Saved entries:
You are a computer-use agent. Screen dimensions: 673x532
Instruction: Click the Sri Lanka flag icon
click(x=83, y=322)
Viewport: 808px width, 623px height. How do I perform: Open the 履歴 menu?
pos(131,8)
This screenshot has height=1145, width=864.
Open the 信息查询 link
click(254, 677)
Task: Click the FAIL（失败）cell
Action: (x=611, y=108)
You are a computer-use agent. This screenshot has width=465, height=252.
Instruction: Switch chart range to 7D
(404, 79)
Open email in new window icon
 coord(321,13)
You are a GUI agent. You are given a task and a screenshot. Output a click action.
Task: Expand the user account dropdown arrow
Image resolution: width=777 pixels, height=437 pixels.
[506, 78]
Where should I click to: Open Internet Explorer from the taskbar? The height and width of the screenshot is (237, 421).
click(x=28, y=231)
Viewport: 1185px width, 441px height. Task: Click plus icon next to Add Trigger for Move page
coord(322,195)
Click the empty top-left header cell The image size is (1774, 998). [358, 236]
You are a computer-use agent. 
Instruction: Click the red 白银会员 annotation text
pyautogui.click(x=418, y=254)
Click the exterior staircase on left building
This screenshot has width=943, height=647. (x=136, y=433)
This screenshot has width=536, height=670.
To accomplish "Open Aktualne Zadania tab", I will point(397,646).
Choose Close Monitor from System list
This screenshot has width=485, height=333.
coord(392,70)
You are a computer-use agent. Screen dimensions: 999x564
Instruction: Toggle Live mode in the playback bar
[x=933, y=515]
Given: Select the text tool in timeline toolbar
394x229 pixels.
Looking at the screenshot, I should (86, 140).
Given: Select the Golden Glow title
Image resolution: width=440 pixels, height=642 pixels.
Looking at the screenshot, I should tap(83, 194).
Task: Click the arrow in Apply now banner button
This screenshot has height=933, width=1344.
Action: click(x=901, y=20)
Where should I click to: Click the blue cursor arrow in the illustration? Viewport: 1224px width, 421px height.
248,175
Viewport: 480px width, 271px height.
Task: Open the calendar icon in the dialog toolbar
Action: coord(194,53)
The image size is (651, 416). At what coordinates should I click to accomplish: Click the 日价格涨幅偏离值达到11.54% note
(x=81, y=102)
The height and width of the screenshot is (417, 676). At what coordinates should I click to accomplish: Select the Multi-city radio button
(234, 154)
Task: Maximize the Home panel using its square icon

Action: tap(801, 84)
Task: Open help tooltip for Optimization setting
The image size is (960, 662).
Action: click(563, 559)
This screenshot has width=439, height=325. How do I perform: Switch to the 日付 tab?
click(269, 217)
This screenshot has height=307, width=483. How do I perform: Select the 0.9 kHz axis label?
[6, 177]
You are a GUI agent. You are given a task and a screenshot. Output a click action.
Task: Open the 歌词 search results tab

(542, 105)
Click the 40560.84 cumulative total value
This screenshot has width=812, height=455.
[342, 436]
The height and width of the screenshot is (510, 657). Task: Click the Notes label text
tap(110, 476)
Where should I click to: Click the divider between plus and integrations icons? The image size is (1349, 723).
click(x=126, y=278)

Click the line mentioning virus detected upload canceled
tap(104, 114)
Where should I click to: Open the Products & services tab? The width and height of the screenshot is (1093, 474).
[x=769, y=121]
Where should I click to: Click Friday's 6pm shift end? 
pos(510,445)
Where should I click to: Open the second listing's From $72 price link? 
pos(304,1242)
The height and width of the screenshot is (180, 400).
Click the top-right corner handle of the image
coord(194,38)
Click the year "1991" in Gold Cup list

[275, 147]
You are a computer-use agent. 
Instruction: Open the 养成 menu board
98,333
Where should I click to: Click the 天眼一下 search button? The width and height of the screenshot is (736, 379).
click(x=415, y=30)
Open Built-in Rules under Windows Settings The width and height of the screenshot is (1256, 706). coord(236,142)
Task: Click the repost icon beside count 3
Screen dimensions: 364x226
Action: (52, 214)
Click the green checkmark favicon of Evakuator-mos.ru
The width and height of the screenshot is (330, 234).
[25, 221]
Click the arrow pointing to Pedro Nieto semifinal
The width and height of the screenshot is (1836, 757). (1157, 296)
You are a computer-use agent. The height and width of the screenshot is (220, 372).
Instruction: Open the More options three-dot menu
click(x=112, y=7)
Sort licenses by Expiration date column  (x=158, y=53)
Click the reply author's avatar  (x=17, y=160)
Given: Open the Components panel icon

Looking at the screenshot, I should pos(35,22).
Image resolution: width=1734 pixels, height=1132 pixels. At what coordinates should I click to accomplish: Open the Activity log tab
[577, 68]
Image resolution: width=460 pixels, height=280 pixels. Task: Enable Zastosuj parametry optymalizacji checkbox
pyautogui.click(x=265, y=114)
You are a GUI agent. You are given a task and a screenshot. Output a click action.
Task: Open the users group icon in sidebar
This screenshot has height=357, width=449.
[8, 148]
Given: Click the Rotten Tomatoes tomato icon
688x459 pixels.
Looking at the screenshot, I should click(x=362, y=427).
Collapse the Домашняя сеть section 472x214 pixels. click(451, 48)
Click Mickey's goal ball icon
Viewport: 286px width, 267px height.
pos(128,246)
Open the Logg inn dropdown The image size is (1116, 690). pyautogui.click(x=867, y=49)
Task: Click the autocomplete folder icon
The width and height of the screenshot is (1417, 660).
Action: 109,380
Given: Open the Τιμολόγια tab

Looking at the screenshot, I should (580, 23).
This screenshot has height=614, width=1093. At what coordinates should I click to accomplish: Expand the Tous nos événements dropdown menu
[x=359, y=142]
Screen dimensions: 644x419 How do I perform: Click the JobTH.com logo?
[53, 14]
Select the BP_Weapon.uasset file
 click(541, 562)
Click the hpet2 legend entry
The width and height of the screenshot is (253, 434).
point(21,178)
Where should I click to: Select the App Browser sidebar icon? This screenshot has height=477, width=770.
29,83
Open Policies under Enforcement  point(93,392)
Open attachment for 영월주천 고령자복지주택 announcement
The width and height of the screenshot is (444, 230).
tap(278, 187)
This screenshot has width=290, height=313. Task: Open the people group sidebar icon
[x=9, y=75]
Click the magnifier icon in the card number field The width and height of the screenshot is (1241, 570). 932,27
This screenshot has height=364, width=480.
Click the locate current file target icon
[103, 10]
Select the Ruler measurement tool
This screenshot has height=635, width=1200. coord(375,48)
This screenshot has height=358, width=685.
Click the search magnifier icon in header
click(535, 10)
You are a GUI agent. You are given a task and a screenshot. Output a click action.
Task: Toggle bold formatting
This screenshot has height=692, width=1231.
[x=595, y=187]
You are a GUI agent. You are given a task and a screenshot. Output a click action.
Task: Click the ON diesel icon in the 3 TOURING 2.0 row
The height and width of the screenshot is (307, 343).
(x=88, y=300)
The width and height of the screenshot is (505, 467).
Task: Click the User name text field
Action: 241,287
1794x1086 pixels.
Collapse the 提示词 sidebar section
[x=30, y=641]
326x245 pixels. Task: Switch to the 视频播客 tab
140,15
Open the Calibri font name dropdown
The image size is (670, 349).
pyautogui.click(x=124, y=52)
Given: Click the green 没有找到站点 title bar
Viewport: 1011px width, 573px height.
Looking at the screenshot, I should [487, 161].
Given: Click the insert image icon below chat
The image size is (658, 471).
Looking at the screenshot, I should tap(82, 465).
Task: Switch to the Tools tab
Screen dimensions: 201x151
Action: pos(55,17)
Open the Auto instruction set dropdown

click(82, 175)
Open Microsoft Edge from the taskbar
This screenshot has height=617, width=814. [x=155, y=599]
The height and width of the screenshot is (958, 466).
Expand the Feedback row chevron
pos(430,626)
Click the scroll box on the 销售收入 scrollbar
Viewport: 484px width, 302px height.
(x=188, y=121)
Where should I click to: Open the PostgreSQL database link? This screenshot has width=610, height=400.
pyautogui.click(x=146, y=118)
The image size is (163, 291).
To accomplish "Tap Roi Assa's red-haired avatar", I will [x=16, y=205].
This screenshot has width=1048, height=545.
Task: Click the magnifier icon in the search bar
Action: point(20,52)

■ Prompt ■
Take the entries above and return only the lines from the one with "Where should I click to: Open the second" to the one with "Task: Click the repost icon beside count 3", both included, unchanged.

■ Exercise result ■
Where should I click to: Open the second listing's From $72 price link? 
pos(304,1242)
The height and width of the screenshot is (180, 400).
Click the top-right corner handle of the image
coord(194,38)
Click the year "1991" in Gold Cup list

[275, 147]
You are a computer-use agent. 
Instruction: Open the 养成 menu board
98,333
Where should I click to: Click the 天眼一下 search button? The width and height of the screenshot is (736, 379).
click(x=415, y=30)
Open Built-in Rules under Windows Settings The width and height of the screenshot is (1256, 706). coord(236,142)
Task: Click the repost icon beside count 3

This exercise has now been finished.